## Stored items
===============

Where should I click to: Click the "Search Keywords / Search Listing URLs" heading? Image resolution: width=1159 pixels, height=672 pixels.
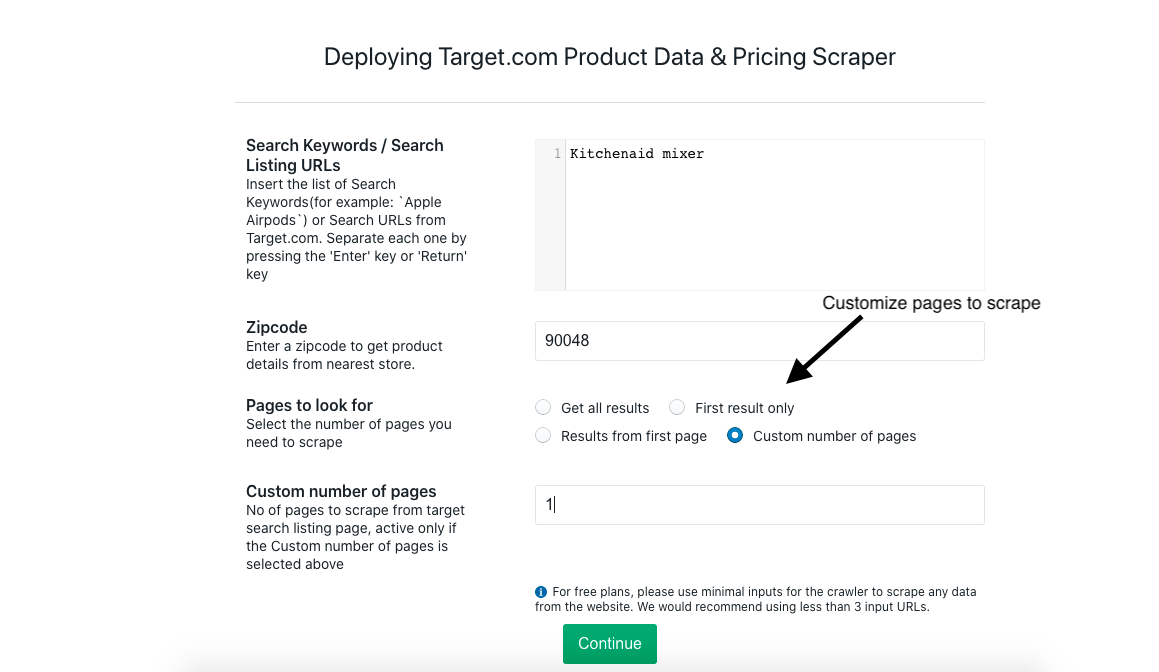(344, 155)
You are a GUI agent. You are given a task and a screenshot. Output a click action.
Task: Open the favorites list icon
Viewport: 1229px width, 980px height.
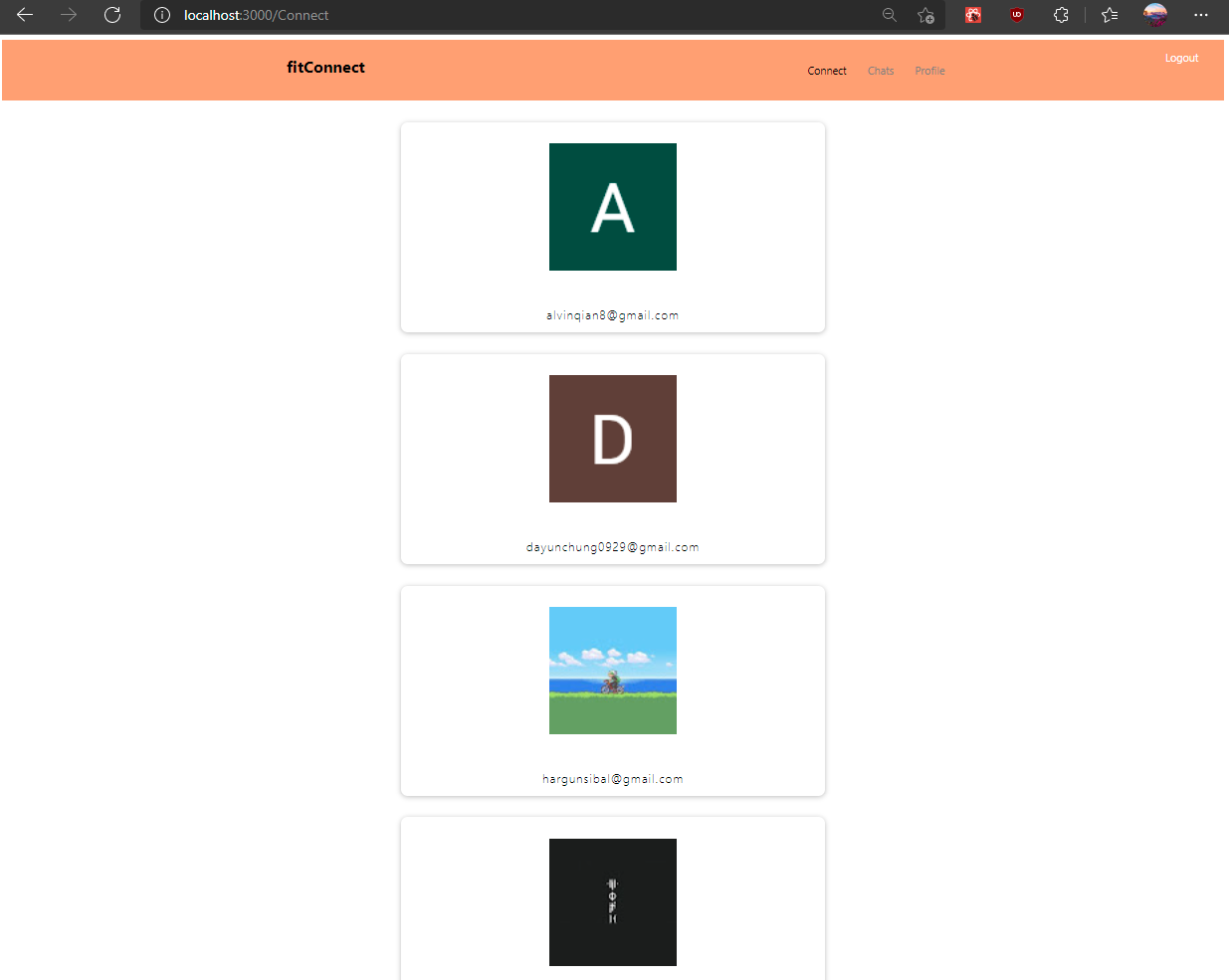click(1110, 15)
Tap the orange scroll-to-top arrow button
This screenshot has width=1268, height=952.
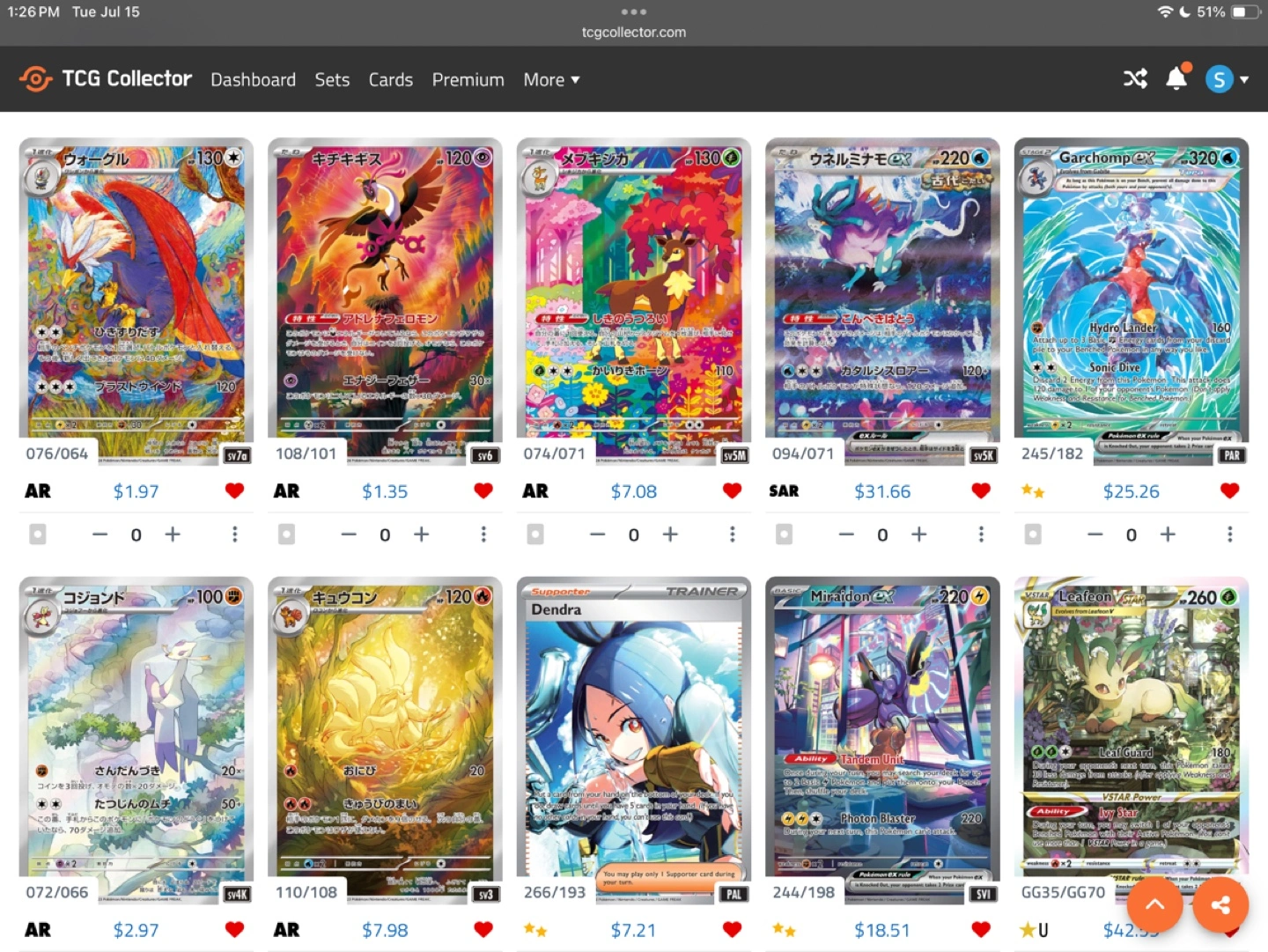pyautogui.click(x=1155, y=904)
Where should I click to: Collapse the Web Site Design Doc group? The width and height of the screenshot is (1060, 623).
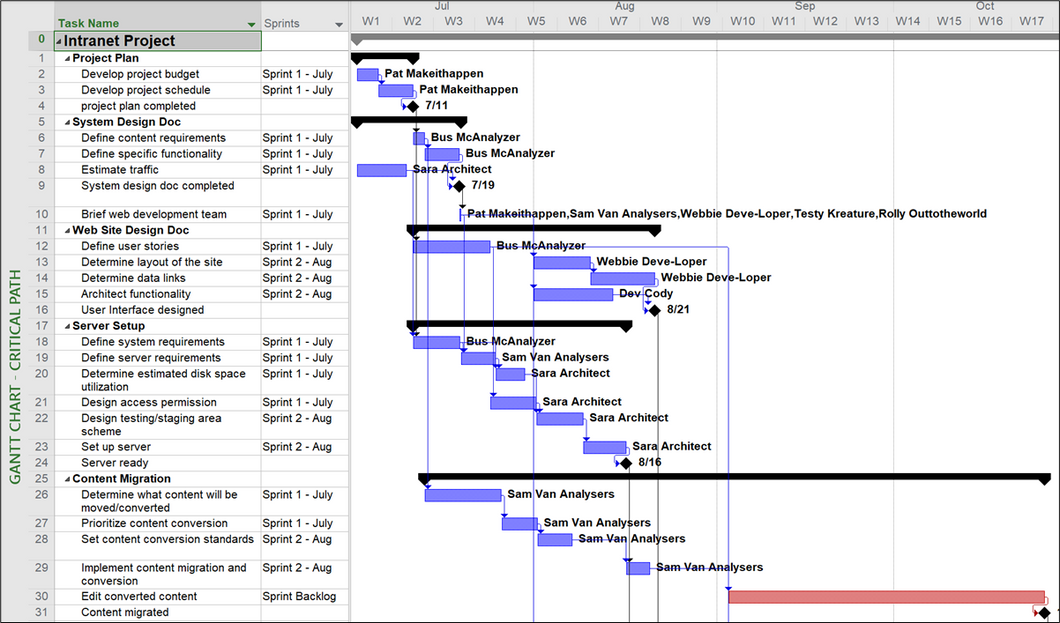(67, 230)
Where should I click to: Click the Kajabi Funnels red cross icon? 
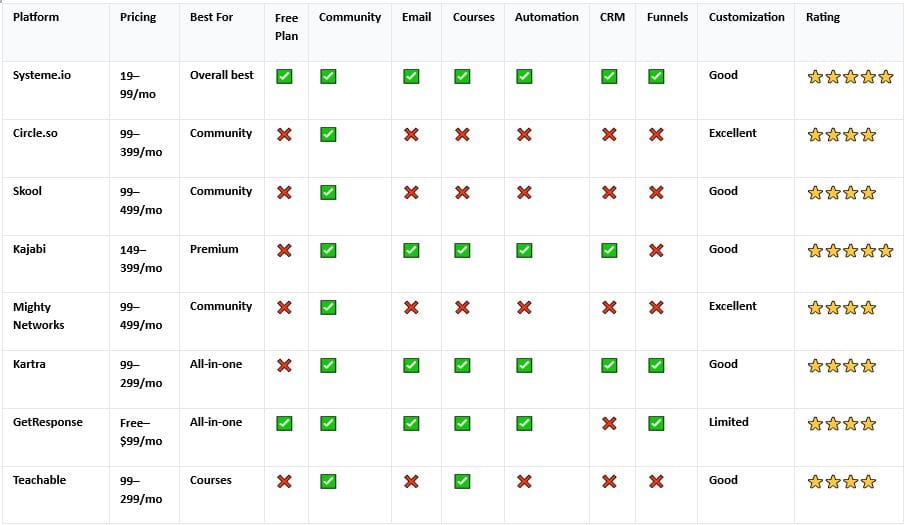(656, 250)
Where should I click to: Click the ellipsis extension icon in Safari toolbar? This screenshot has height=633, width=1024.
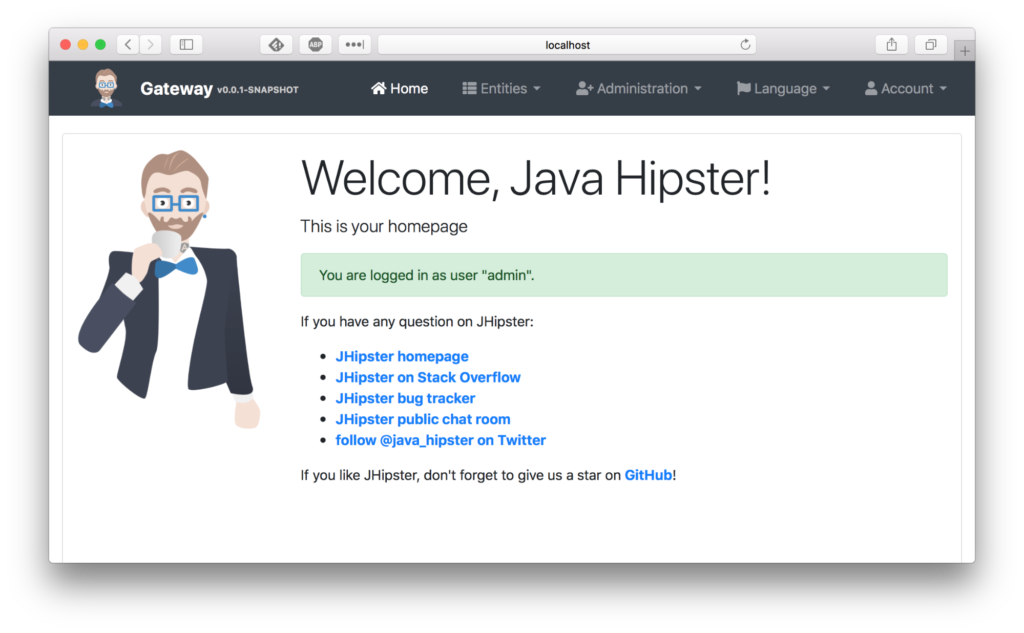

===============

Restate every line above word for word. Do not carry over the images.

Where should I click to: Click the "Search Keywords / Search Listing URLs" heading? Image resolution: width=1159 pixels, height=672 pixels.
(344, 155)
You are a GUI agent. You are given a task and a screenshot. Output a click action.
Task: Open the favorites list icon
Viewport: 1229px width, 980px height.
click(1110, 15)
Tap the orange scroll-to-top arrow button
This screenshot has width=1268, height=952.
pyautogui.click(x=1155, y=904)
Where should I click to: Collapse the Web Site Design Doc group? The width and height of the screenshot is (1060, 623).
(67, 230)
Where should I click to: Click the Kajabi Funnels red cross icon? 
(656, 250)
Where should I click to: Click the ellipsis extension icon in Safari toolbar? This screenshot has height=633, width=1024.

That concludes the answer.